The small-world phenomenon in companies recently was investigated by Morten T. Hansen, professor of entrepreneurship at INSEAD; Joel M. Podolny, professor of management and dean at the Yale School of Management; and Jasjit Singh, assistant professor of strategy at INSEAD. In an interesting experiment, they studied how employees of a large global organization went about finding information they needed. Specifically, the researchers tracked search chains: the paths of connections starting from the individuals who initiated the search all the way to the people who possessed the necessary knowledge. Each path might go through several intermediaries before the right person was found. (Details of the research are contained in the working paper “The World Is Not Small for Everyone: Out-Group Status and Homophily as Impediments to Searching for Knowledge Within Organizations,” presented at the 2007 Academy of Management Annual Meeting.)
The study was conducted at a large multinational consulting firm with more than 50 offices in 34 countries. In such an environment, professionals routinely need to obtain help from their colleagues, asking for advice on certain topics, markets, industries or companies. As such, taking the shortest path to the right knowledge can be a tremendous timesaver, greatly increasing the operational efficiency of an organization.
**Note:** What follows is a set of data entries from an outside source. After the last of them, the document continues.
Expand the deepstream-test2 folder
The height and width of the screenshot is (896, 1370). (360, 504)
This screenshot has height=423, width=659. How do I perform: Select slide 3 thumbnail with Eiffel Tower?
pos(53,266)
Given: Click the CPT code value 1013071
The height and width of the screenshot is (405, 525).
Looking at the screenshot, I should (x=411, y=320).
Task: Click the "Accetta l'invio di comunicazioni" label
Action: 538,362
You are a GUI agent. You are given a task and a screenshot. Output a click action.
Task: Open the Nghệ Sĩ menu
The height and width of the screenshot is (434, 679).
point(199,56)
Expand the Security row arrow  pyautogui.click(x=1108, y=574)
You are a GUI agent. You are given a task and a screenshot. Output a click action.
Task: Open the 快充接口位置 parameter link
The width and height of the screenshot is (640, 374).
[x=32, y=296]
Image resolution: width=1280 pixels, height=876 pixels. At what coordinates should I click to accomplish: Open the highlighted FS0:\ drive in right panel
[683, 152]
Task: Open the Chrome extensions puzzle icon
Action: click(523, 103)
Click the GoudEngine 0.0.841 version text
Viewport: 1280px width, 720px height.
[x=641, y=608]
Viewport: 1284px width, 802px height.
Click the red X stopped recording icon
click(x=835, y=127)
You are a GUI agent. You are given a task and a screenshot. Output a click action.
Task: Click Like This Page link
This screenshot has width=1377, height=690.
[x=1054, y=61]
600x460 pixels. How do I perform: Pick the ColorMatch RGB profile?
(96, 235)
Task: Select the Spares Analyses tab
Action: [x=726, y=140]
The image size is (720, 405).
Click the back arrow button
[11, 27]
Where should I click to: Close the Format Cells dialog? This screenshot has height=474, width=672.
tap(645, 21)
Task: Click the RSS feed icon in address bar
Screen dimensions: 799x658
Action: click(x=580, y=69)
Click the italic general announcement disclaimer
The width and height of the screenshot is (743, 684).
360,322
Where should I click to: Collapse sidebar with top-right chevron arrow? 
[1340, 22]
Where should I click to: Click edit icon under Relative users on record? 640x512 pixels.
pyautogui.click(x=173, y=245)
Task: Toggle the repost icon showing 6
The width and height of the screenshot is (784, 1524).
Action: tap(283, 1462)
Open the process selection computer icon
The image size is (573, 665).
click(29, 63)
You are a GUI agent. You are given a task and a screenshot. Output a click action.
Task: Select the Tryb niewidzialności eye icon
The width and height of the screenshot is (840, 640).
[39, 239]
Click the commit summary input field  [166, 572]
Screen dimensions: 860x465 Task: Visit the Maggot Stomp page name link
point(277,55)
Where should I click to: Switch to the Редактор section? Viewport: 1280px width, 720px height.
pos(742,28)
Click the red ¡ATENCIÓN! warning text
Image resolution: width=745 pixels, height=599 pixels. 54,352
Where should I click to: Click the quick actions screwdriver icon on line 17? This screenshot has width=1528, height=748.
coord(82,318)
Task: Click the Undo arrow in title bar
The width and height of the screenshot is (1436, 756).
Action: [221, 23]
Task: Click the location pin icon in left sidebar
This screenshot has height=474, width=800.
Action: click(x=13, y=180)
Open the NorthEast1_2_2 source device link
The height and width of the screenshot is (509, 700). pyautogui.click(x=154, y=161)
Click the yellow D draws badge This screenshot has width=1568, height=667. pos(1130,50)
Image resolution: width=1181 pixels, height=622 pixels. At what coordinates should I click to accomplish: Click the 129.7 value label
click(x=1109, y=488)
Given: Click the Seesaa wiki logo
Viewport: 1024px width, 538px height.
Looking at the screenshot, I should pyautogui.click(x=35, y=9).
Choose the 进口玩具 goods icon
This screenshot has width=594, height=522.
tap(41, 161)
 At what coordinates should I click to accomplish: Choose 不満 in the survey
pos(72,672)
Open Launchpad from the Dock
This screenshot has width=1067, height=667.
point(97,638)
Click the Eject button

The field experiment conducted at the consulting firm first identified the company experts on four specific topics: transfer pricing, asset productivity, enterprise resource planning and advertising strategy. The consultants in the study then were asked to name those individuals. (It is important to note that the experts did not hold any official title or role to reflect their expertise. Rather, they were “hidden” within the organization.) When the consultants didn’t know who the experts were, they were asked to name other colleagues who might know.